What to do> Repeat exactly the lines from the start of the entries below through the line containing "The width and height of the screenshot is (2064, 1155).". Omit the rest.

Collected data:

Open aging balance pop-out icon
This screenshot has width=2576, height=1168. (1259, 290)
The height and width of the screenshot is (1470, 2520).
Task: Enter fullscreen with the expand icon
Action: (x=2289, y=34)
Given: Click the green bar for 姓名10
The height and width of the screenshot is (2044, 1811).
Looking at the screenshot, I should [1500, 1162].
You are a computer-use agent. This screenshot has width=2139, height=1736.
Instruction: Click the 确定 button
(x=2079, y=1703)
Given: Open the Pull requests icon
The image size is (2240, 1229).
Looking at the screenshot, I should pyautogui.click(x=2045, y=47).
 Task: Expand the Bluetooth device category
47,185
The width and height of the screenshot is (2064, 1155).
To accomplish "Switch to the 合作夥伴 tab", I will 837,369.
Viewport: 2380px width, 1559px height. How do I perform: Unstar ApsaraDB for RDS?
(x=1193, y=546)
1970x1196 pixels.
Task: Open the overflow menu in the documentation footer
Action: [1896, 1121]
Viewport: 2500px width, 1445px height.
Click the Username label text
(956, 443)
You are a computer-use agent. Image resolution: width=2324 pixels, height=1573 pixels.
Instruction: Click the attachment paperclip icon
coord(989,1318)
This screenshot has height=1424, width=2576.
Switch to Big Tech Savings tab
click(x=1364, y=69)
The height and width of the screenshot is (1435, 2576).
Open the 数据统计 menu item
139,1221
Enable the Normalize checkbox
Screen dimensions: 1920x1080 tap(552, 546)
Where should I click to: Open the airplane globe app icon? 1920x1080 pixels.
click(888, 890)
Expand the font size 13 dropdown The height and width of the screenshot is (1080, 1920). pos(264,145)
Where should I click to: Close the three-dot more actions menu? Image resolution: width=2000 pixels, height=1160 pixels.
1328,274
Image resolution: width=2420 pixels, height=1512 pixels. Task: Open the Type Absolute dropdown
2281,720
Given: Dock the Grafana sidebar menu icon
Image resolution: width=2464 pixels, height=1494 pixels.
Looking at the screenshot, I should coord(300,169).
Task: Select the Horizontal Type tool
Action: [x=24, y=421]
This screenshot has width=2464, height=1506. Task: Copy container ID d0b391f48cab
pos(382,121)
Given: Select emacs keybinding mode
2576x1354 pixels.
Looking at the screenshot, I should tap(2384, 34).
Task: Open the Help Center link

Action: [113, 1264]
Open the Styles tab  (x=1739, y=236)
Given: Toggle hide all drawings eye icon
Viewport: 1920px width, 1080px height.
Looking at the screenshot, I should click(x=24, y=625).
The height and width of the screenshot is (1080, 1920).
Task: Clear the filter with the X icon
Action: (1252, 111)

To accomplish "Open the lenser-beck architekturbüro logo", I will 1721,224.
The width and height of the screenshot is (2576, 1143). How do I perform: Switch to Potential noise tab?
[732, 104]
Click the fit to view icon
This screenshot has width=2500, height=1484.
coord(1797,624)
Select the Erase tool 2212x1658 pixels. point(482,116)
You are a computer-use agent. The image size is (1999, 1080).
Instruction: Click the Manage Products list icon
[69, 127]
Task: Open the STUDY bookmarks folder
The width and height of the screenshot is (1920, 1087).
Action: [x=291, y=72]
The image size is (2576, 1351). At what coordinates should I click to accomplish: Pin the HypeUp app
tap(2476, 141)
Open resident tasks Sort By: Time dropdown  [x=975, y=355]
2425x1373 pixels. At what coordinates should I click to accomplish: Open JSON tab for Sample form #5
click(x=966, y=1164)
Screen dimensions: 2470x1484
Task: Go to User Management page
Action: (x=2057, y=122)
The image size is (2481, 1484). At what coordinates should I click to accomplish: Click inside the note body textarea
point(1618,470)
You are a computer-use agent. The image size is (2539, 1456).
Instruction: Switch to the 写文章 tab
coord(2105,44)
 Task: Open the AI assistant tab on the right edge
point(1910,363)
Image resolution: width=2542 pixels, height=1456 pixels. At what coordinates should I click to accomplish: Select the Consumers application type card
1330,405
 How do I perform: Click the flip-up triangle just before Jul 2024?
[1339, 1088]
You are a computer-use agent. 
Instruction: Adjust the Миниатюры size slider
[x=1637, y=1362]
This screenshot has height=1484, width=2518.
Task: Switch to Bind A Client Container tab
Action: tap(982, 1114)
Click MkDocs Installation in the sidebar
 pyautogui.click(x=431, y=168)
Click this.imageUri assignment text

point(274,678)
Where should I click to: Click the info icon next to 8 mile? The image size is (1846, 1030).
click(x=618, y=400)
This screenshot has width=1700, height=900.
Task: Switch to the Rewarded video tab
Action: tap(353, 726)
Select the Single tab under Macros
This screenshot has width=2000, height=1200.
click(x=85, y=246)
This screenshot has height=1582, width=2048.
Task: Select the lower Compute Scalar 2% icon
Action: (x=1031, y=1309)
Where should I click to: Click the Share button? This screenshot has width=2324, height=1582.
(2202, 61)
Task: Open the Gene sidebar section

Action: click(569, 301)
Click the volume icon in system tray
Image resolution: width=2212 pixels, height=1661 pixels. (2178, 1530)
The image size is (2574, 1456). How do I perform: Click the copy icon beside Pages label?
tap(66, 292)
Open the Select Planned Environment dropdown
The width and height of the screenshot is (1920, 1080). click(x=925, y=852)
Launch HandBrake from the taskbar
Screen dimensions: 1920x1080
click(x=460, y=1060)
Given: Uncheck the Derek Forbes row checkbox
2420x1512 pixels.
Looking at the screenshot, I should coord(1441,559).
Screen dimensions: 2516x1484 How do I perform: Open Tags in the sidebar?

Exercise result>
Open aging balance pop-out icon
This screenshot has width=2576, height=1168. (1259, 290)
The height and width of the screenshot is (1470, 2520).
Task: Enter fullscreen with the expand icon
Action: (x=2289, y=34)
Given: Click the green bar for 姓名10
The height and width of the screenshot is (2044, 1811).
Looking at the screenshot, I should [1500, 1162].
You are a computer-use agent. This screenshot has width=2139, height=1736.
Instruction: Click the 确定 button
(x=2079, y=1703)
Given: Open the Pull requests icon
The image size is (2240, 1229).
Looking at the screenshot, I should pyautogui.click(x=2045, y=47).
 Task: Expand the Bluetooth device category
47,185
The width and height of the screenshot is (2064, 1155).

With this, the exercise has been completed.